Juan: My collaboration with Paula has developed alongside our friendship. Not long ago, translation was often limited to the works of deceased authors. Today, the translation of contemporary poetry is increasingly common—and vital. Many poets now see their work published in multiple languages and take part in international festivals, a trend that reflects the global reach of poetry.

When a poem is translated, the process depends greatly on the poet’s involvement. If you know the language, you work closely with the translator. If not, you trust that the translator will remain faithful to your voice and vision. I feel very fortunate that Paula and I have spent countless hours together on this project—reviewing, discussing, and fine-tuning every line until we both felt completely satisfied.

I always know when Paula is truly moved by a poem—she gets goosebumps. That’s when I know we’ve done something right.

Paula: (Yeah, that goosebump part is absolutely true.)


As past participants, how does it feel to be coming to Winter Wheat as a reader this year? How might that experience feel different for you?

Paula: Well, I can say for myself that I’m thrilled, as I last read in Prout Chapel as an MFA student in 1995 and 1996. I was focused on fiction at the time and read both years with poet Tania Runyan, who is still a close friend. So to come back as an invited guest reader, and as a poet, and as part of a translation project, is deeply meaningful. It’s an honor to have been invited back to read, and it’s humbling to think of all the ways my work as a writer has changed in nearly 30 years!

Juan: It’s an honor—one I will always cherish—to have been invited to Winter Wheat. It’s a meaningful opportunity to engage with both regional and national writers, to learn from their work, and to share my own.

As a poet who writes primarily in Spanish, my mother tongue, I’m aware that language can sometimes limit access to new readers. But translation changes that. It opens doors, allowing English-speaking readers to connect with and appreciate my poetry.

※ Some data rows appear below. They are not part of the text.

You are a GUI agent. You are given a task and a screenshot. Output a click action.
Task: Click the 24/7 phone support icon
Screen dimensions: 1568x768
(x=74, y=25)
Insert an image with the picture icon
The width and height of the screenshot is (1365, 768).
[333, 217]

I was genuinely thrilled to learn I’d been invited as a guest reader, alongside my friend, poet, and translator Paula J. Lambert. It feels like a living testament to the idea that poetry—shared across borders and languages—can make the world a better place.

Winter Wheat offers a moment to connect with other poets, to explore new paths, and to feel welcomed by the vibrant Ohio poetry community.


Can you speak to your experiences at Winter Wheat? What have you encountered/experienced? What has kept you returning? 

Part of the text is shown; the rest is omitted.